In a balanced Y-Y circuit the line voltage is V_{L} = 480 V (rms) and the phase impedance is Z_{Y} = 24 + j9 Ω per phase. Using ∠\pmb{V}_{AN} = 0° as the phase reference, find the line current and line voltage phasors for a positive phase sequence.
The magnitude of the phase voltage is V_{P} = V_{L}/\sqrt{3} = 277 V (rms).
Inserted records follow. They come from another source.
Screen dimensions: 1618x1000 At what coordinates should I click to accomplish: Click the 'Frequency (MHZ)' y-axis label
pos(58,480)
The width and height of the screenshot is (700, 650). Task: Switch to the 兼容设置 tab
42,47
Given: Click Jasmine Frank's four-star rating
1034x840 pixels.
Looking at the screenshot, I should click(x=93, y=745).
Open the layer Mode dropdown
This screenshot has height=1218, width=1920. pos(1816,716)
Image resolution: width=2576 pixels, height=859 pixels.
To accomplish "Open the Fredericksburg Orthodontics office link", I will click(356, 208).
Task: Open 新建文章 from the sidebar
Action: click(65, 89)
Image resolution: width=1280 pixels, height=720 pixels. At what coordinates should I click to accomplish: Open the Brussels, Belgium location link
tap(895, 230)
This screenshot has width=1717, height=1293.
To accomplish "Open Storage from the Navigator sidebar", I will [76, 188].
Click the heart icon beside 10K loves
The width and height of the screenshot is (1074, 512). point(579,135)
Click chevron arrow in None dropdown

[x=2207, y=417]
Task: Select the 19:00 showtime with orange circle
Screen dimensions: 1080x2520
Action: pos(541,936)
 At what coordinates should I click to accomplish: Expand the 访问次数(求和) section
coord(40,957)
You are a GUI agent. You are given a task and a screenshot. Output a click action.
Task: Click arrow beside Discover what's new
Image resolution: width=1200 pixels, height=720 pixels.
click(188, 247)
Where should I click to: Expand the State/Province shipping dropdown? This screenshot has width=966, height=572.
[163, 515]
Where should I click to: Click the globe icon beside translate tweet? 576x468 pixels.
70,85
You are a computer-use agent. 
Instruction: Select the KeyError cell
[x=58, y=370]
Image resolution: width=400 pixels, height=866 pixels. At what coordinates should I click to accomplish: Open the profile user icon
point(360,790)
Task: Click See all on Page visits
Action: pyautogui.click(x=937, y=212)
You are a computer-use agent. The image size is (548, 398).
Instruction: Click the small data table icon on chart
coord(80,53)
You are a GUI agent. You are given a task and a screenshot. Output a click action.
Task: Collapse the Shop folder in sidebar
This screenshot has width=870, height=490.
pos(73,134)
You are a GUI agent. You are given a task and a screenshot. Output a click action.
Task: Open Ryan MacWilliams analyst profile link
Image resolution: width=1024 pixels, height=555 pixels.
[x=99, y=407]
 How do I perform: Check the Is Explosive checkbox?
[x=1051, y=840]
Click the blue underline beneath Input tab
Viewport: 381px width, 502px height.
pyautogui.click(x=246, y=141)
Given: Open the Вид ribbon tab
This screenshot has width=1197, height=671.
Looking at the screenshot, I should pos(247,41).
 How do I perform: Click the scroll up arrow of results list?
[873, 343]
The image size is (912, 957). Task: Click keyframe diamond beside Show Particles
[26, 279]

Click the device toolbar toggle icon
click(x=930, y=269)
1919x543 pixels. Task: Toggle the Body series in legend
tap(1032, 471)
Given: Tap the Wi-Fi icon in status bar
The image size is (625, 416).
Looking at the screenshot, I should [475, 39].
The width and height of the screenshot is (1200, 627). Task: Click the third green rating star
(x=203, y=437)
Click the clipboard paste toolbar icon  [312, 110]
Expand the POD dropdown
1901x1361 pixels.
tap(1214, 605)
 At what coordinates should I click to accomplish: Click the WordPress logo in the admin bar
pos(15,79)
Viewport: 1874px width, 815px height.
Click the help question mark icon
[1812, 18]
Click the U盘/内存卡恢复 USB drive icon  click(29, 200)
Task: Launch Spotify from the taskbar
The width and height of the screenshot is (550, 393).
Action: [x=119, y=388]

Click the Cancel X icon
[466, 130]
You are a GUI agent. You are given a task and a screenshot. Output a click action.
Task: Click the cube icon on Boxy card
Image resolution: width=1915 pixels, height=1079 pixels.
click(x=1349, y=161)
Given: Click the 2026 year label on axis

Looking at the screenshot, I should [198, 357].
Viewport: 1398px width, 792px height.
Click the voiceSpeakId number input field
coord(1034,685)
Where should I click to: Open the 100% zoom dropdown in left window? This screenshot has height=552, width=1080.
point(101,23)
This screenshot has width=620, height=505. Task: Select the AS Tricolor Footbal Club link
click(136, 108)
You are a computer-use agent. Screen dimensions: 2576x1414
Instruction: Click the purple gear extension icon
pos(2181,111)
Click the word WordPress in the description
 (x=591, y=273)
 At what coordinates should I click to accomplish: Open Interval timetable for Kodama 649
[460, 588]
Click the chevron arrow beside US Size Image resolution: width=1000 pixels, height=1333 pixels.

For the given phase reference we have \pmb{V}_{AN} = 277∠0° and the phase A line current is found to be
\pmb{I}_{A} =\frac{ \pmb{V}_{AN}}{Z_{Y}}=\frac{ 277 ∠0°}{|24 + j9| ∠20.6°} = 10.8 ∠ – 20.6° A (rms)
The other two line currents have the same magnitude and are separated in phase by 120°. For a positive phase sequence these currents are \pmb{I}_{B}=10.8 ∠ – 140.6° A (rms) and \pmb{I}_{C} = 10.8 ∠ – 260.6° A (rms). In a positive phase sequence \pmb{V}_{AB} leads \pmb{V}_{AN} by 30°; hence \pmb{V}_{AB} = V_{L} ∠30° = 480 ∠30° V (rms). The other two line voltages are \pmb{V}_{BC} =480 ∠ – 90° V (rms) and \pmb{V}_{CA} = 480 ∠ – 210° V (rms).